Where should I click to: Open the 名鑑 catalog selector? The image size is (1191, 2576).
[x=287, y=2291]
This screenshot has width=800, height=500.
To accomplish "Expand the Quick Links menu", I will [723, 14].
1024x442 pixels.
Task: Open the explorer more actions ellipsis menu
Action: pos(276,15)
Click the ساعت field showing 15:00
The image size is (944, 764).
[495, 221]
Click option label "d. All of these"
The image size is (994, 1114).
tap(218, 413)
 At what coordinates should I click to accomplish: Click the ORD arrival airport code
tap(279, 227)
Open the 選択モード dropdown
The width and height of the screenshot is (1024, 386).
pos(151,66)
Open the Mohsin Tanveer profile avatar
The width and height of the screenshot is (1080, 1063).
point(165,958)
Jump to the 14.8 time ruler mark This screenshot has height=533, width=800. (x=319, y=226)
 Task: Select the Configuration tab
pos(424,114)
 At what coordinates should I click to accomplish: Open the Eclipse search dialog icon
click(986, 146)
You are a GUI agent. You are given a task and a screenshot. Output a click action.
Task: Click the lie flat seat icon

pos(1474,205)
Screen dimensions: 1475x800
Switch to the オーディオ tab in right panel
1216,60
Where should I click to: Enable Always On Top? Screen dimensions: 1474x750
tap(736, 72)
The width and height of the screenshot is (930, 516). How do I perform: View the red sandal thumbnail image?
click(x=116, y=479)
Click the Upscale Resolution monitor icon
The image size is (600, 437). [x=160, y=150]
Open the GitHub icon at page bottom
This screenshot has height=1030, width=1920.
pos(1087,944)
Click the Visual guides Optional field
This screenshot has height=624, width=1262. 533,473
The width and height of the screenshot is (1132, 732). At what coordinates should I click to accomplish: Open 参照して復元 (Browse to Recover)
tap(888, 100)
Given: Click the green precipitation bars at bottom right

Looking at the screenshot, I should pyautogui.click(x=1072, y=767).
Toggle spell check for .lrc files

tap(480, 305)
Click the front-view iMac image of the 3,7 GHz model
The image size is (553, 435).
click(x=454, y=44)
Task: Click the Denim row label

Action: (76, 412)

....

[REQUIRED ACTION] Reproduce the entries above in full, verbatim.

[OUTPUT OF THE EXERCISE]
Where should I click to: Open the 名鑑 catalog selector? The image size is (1191, 2576).
[x=287, y=2291]
This screenshot has width=800, height=500.
To accomplish "Expand the Quick Links menu", I will [723, 14].
1024x442 pixels.
Task: Open the explorer more actions ellipsis menu
Action: pos(276,15)
Click the ساعت field showing 15:00
The image size is (944, 764).
[495, 221]
Click option label "d. All of these"
The image size is (994, 1114).
tap(218, 413)
 At what coordinates should I click to accomplish: Click the ORD arrival airport code
tap(279, 227)
Open the 選択モード dropdown
The width and height of the screenshot is (1024, 386).
pos(151,66)
Open the Mohsin Tanveer profile avatar
The width and height of the screenshot is (1080, 1063).
point(165,958)
Jump to the 14.8 time ruler mark This screenshot has height=533, width=800. (x=319, y=226)
 Task: Select the Configuration tab
pos(424,114)
 At what coordinates should I click to accomplish: Open the Eclipse search dialog icon
click(986, 146)
You are a GUI agent. You are given a task and a screenshot. Output a click action.
Task: Click the lie flat seat icon

pos(1474,205)
Screen dimensions: 1475x800
Switch to the オーディオ tab in right panel
1216,60
Where should I click to: Enable Always On Top? Screen dimensions: 1474x750
tap(736, 72)
The width and height of the screenshot is (930, 516). How do I perform: View the red sandal thumbnail image?
click(x=116, y=479)
Click the Upscale Resolution monitor icon
The image size is (600, 437). [x=160, y=150]
Open the GitHub icon at page bottom
This screenshot has height=1030, width=1920.
pos(1087,944)
Click the Visual guides Optional field
This screenshot has height=624, width=1262. 533,473
The width and height of the screenshot is (1132, 732). At what coordinates should I click to accomplish: Open 参照して復元 (Browse to Recover)
tap(888, 100)
Given: Click the green precipitation bars at bottom right

Looking at the screenshot, I should pyautogui.click(x=1072, y=767).
Toggle spell check for .lrc files

tap(480, 305)
Click the front-view iMac image of the 3,7 GHz model
The image size is (553, 435).
click(x=454, y=44)
Task: Click the Denim row label

Action: (76, 412)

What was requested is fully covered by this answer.